I sent 3 messages to:

(.venv)vg %> python send.py 
Hello World!
(.venv)vg %> python send.py
Hello World!
(.venv)vg %> python send.py
Hello World!

But I still see and expecting messages:

(.venv)vg %> python test_receive.py
b'py2.queue'
b'py2.queue'
b'py2.queue'
b'py2.queue'
b'py2.queue'

Okey, time to run receiver based on pika:

(.venv)vg %> python recive.py 
Received b'Hello backend2'
Received b'Hello backend2'
Received b'Hello backend2'
# rabbitmqctl list_channels
Listing channels ...
<rabbit@tt01.1.11368.0> python_test 1   5
<rabbit@tt01.1.11424.0> python_test 1   0

test_receive.py:

#!/usr/bin/env python

import asyncio
import aioamqp

@asyncio.coroutine
def callback(body, envelope, properties):
    print(body)

@asyncio.coroutine
def receive():
    try:
        transport, protocol = yield from aioamqp.connect(host='10.10.80.23', port=5672,
            login='python_test', password='python_test', virtualhost='hello')
    except aioamqp.AmqpClosedConnection:
        print("closed connections")
        return

    channel = yield from protocol.channel()
    queue_name = 'py2.queue'

    yield from asyncio.wait_for(channel.queue(queue_name, durable=False, auto_delete=False), timeout=10)
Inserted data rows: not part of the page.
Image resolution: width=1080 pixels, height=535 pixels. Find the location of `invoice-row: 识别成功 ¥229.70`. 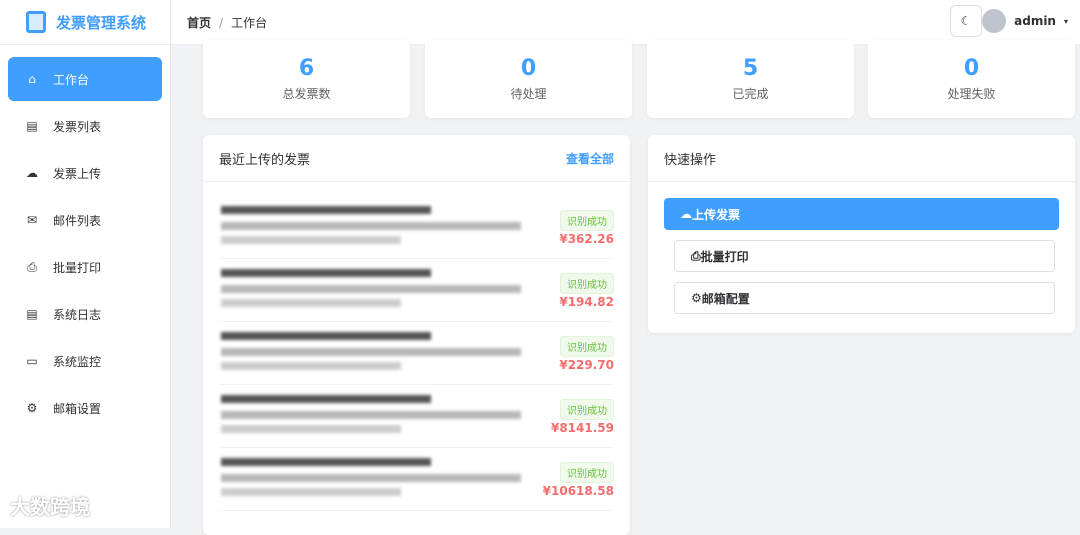

invoice-row: 识别成功 ¥229.70 is located at coordinates (418, 354).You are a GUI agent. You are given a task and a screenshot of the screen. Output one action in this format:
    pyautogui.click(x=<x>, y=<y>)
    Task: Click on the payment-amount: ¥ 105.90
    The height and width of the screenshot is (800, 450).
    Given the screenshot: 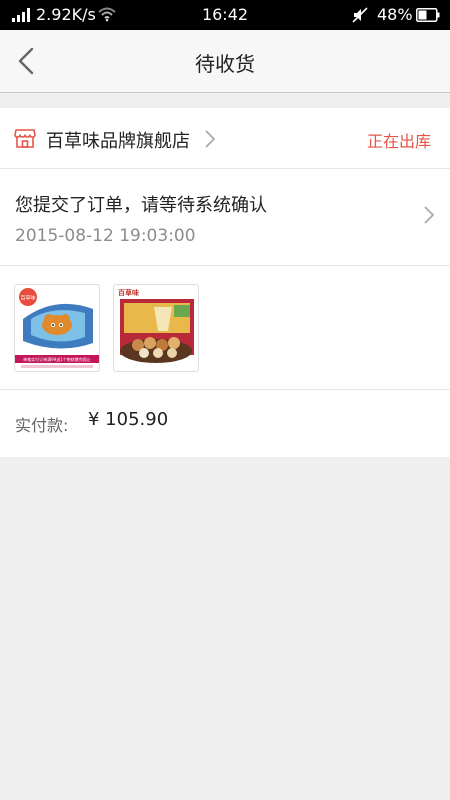 What is the action you would take?
    pyautogui.click(x=128, y=420)
    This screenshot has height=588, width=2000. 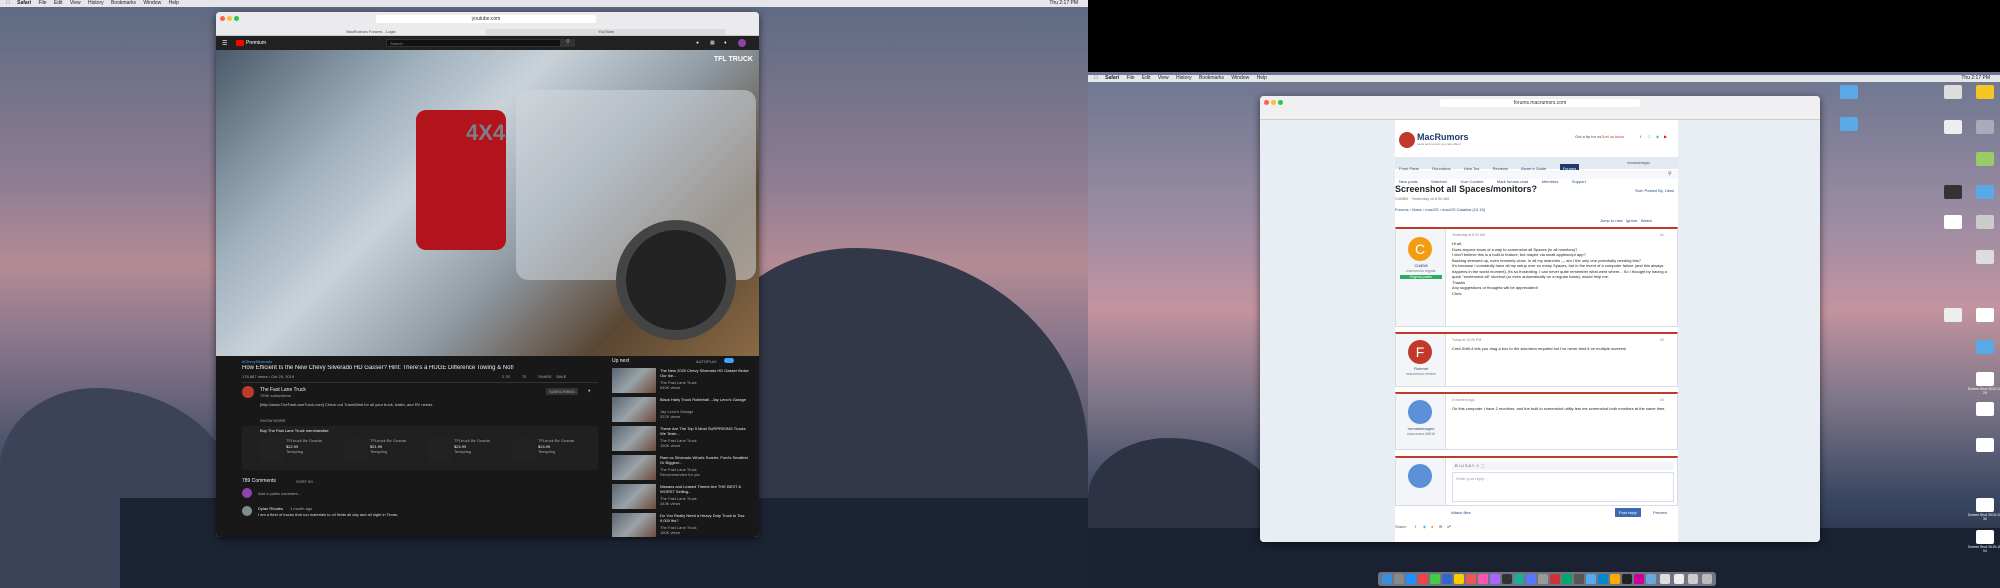 I want to click on camera-icon: ●, so click(x=698, y=43). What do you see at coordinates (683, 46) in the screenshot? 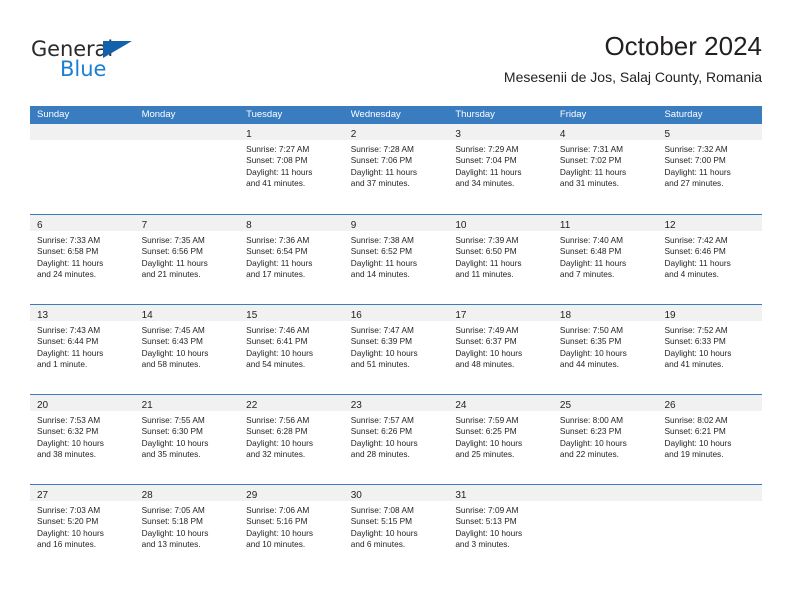
I see `page-title: October 2024` at bounding box center [683, 46].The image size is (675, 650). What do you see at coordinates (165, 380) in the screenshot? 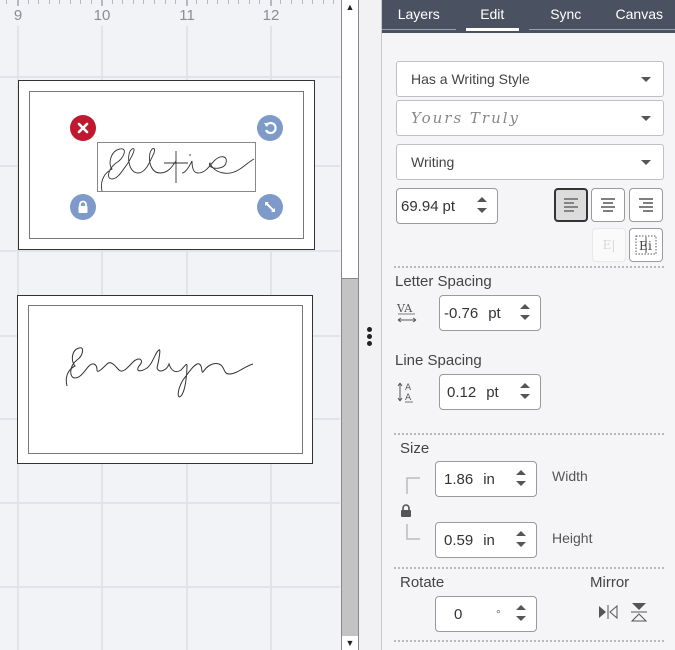
I see `place-card-evelyn` at bounding box center [165, 380].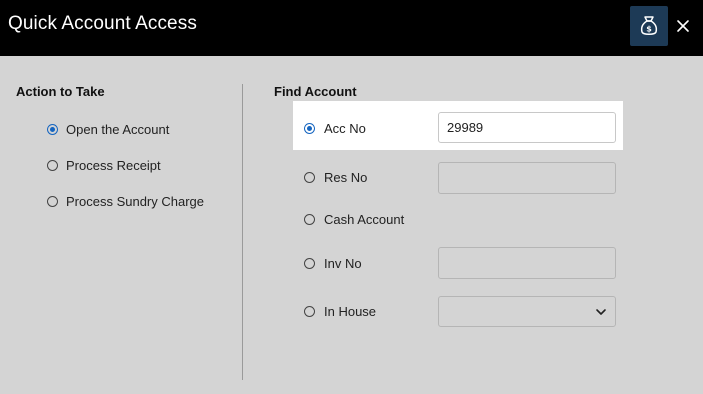  I want to click on radio-res-no: Res No, so click(336, 178).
    yield from asyncio.wait_for(channel.basic_consume(queue_name, callback=callback), timeout=10)

asyncio.get_event_loop().run_until_complete(receive())
asyncio.get_event_loop().run_forever()

send.py:

#!/usr/bin/env python
import pika

credentials = pika.PlainCredentials('python_test', 'python_test')

connection = pika.BlockingConnection(pika.ConnectionParameters(
        host='10.10.80.25',credentials=credentials, virtual_host='hello'))
channel = connection.channel()

channel.queue_declare(queue='py2.queue')

channel.basic_publish(exchange='',
                      routing_key='hello',
                      body='Hello backend2')
print("Hello World!")
connection.close()

recive.py:

#!/usr/bin/env python
import pika

credentials = pika.PlainCredentials('python_test', 'python_test')

connection = pika.BlockingConnection(pika.ConnectionParameters(
        host='10.10.80.23',credentials=credentials, virtual_host='hello'))
channel = connection.channel()

channel.queue_declare(queue='py2.queue')

def callback(ch, method, properties, body):
    print("Received {}".format(body))

channel.basic_consume(callback,
                      queue='hello',
                      no_ack=True)

channel.start_consuming()
dzen commented 8 years ago

Hello zloidemon,

I didn't have the material to test it right now, but:

I will write a little test tomorow if you want.

zloidemon commented 8 years ago

Hi,

dzen commented 8 years ago

Hello @zloidemon,

I started your send.py script, and modified the connexions settings to connect to my own rabbitmq instance.

I have to sum up what you're currently doing with your 3 scripts:

send.py

This script creates a queue py2.queue and sends Hello backend2 to the default exchange (empty string) and routing messages to hello queue

tests_recive.py

Waits on py2.queue to get some messages and print them in the console

recive.py

Declare py2.queue queue and consume message from queue hello.

I'm aware of not having enought documentation on the current library version, I'm focusing first on bugs. But please, don't be rude. This is not a real bug issue, and you didn't correctly described the issue you're having. May I suggest you to install the shiny web management pluggin https://www.rabbitmq.com/management.html to effectively know what's going on your rabbitmq cluster ?

Thank you for your issue.

zloidemon commented 8 years ago

Thank you! It works for me. I missed with channel.